失い始めたガンバ常勝の記憶。ルヴァン杯でイズム継承なるか。<Number Web> photograph by J.LEAGUE

この夏、チームに復帰した宇佐美貴史(右)とパトリック。三冠を知る男たちの奮起に期待したい。

相手はミシャ率いる札幌。

 準決勝で対戦するのはクラブ史上初の快挙を成し遂げたコンサドーレ札幌だ。チームとしての経験値では絶対的にガンバ大阪が上回るものの、北の大地のクラブを躍進させてきた指揮官は、浦和レッズを率いていた2016年のルヴァンカップ決勝でガンバ大阪を下した成功体験を持っている。

 かつてはリーグ戦で「お得意様」にしてきたはずのコンサドーレ札幌だったが、ペトロヴィッチ監督の就任後は1敗2分けという戦績だ。

 ルヴァンカップの準決勝の直前にはリーグ戦でも対戦が決まっており、10日間で3連戦という厳しい日程も待つ両チーム。

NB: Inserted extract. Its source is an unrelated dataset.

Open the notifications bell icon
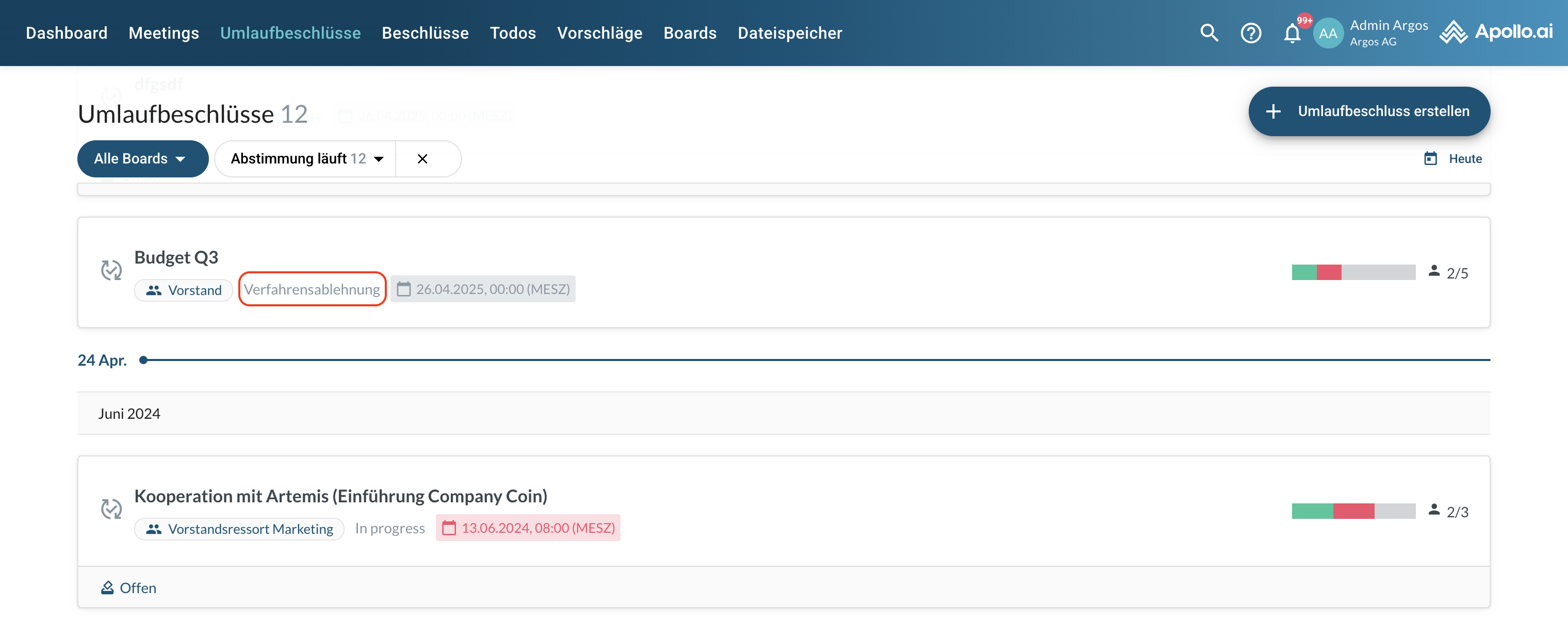 click(1292, 34)
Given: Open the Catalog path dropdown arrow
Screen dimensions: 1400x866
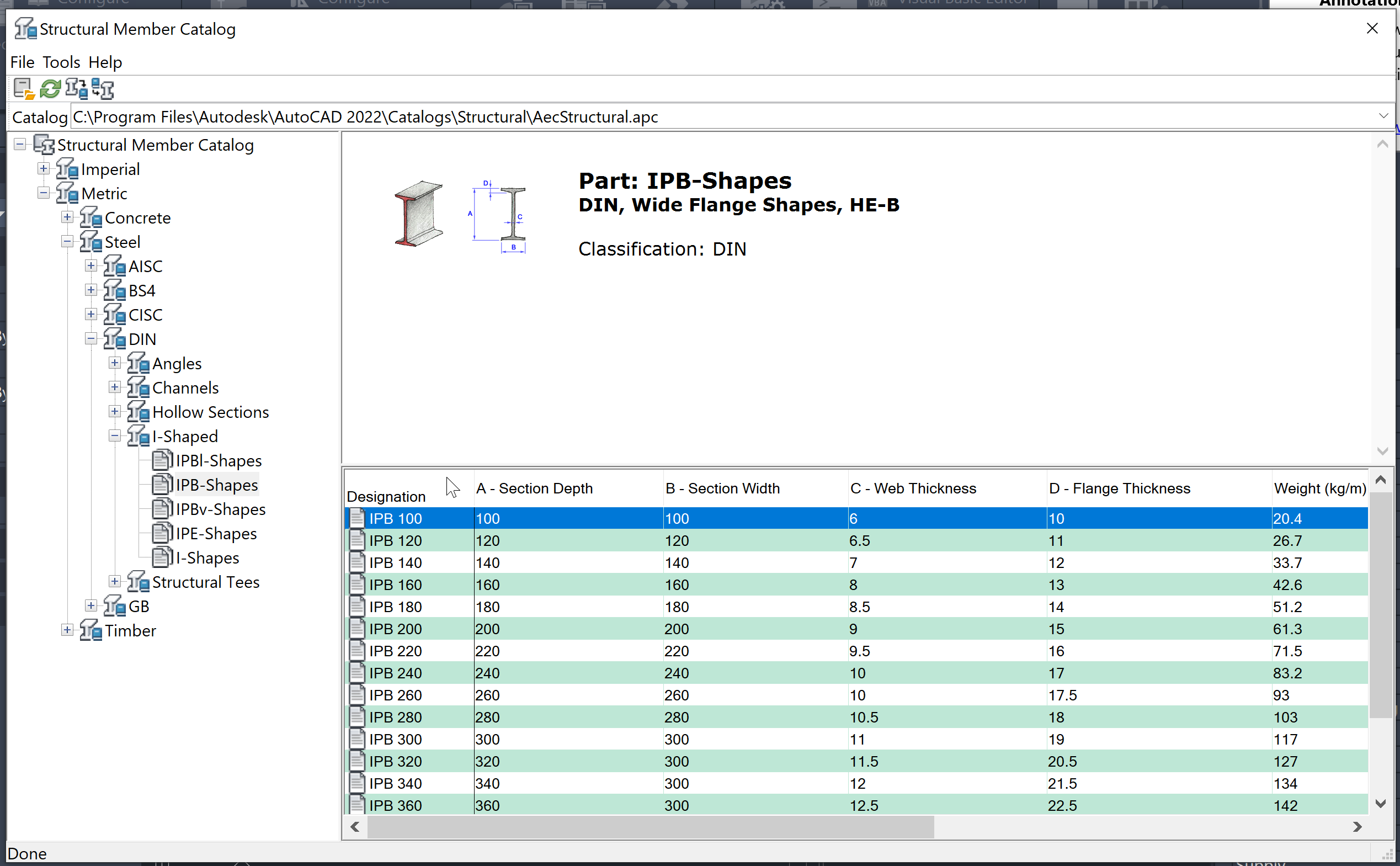Looking at the screenshot, I should point(1383,116).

試合中の采配では後手を踏みがちな宮本監督にとっても、その手腕が問われるルヴァンカップだが、持ち駒に関してはペトロヴィッチ監督よりも恵まれているのは間違いない。

賢人と三冠戦士がいるうちに。

 サンフレッチェ広島と対戦した5年前のルヴァンカップ決勝で、当時「シルバーコレクター」と呼ばれていた長谷川監督を優勝監督に押し上げたのは遠藤の冷静さと「僕は絶対に諦めない男」と自称したパトリックの追撃弾。パトリックは言う。

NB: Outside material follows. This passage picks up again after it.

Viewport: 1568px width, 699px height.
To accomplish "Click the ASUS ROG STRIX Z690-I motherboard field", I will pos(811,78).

「ルヴァンカップのタイトルが今シーズンのガンバにとっては大きな意味を持つ。簡単じゃないけど、決して不可能じゃない。1つ1つ戦っていくだけさ」

 決勝までの道のりはまだまだ険しいが、クラブの全タイトルに貢献してきた39歳の「賢人」と三冠戦士が健在のうちに優勝の記憶をチームに受け継ぎたい。鹿島アントラーズが、代々そうしてきたように。

 世代交代が進み始めているガンバ大阪だが、真に目指すのは常勝軍団としての復権である。勝者のメンタリティを取り戻すのか、それとも4年連続の無冠に終わるのか――。

 大阪の雄にとって、今シーズンのルヴァンカップは1つのタイトル以上の意味を持っている。